Complete the following
1. In the raid6 thread, what does md do when it finds an inconsistent stripe during repair?
2. Rewrite the raid6 thread starting with "The mostly likely" and going on through "being more clever.", putting "halted" in place of "interrupted".

Re: raid6 check/repair

2007-11-21 Thread Thiemo Nagel

Dear Neal,


I have been looking a bit at the check/repair functionality in the
raid6 personality.

It seems that if an inconsistent stripe is found during repair, md
does not try to determine which block is corrupt (using e.g. the
method in section 4 of HPA's raid6 paper), but just recomputes the
parity blocks - i.e. the same way as inconsistent raid5 stripes are
handled.

Correct?


Correct!

The mostly likely cause of parity being incorrect is if a write to
data + P + Q was interrupted when one or two of those had been
written, but the other had not.

No matter which was or was not written, correctly P and Q will produce
a 'correct' result, and it is simple.  I really don't see any
justification for being more clever.


My opinion about that is quite different.  Speaking just for myself:

a) When I put my data on a RAID running on Linux, I'd expect the 
software to do everything which is possible to protect and when 
necessary to restore data integrity.  (This expectation was one of the 
reasons why I chose software RAID with Linux.)

Dataset extract
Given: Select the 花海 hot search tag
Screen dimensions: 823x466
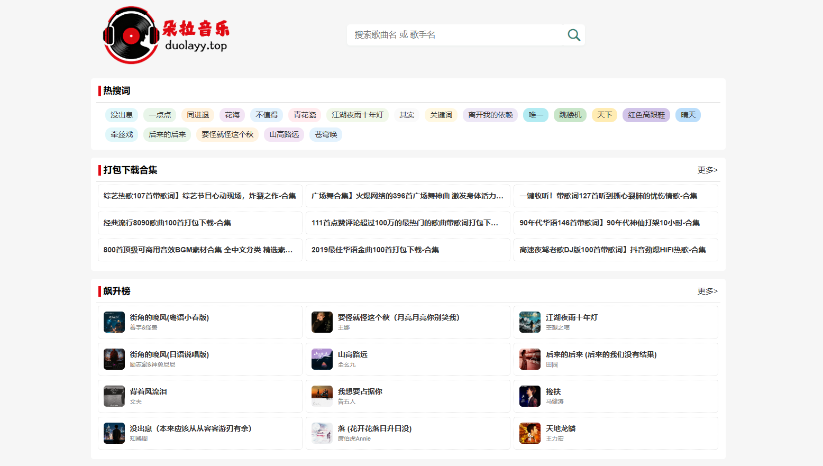Looking at the screenshot, I should point(232,115).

Responses
1. It recomputes the parity blocks instead of trying to determine which block is corrupt.

2.
The mostly likely cause of parity being incorrect is if a write to
data + P + Q was halted when one or two of those had been
written, but the other had not.

No matter which was or was not written, correctly P and Q will produce
a 'correct' result, and it is simple.  I really don't see any
justification for being more clever.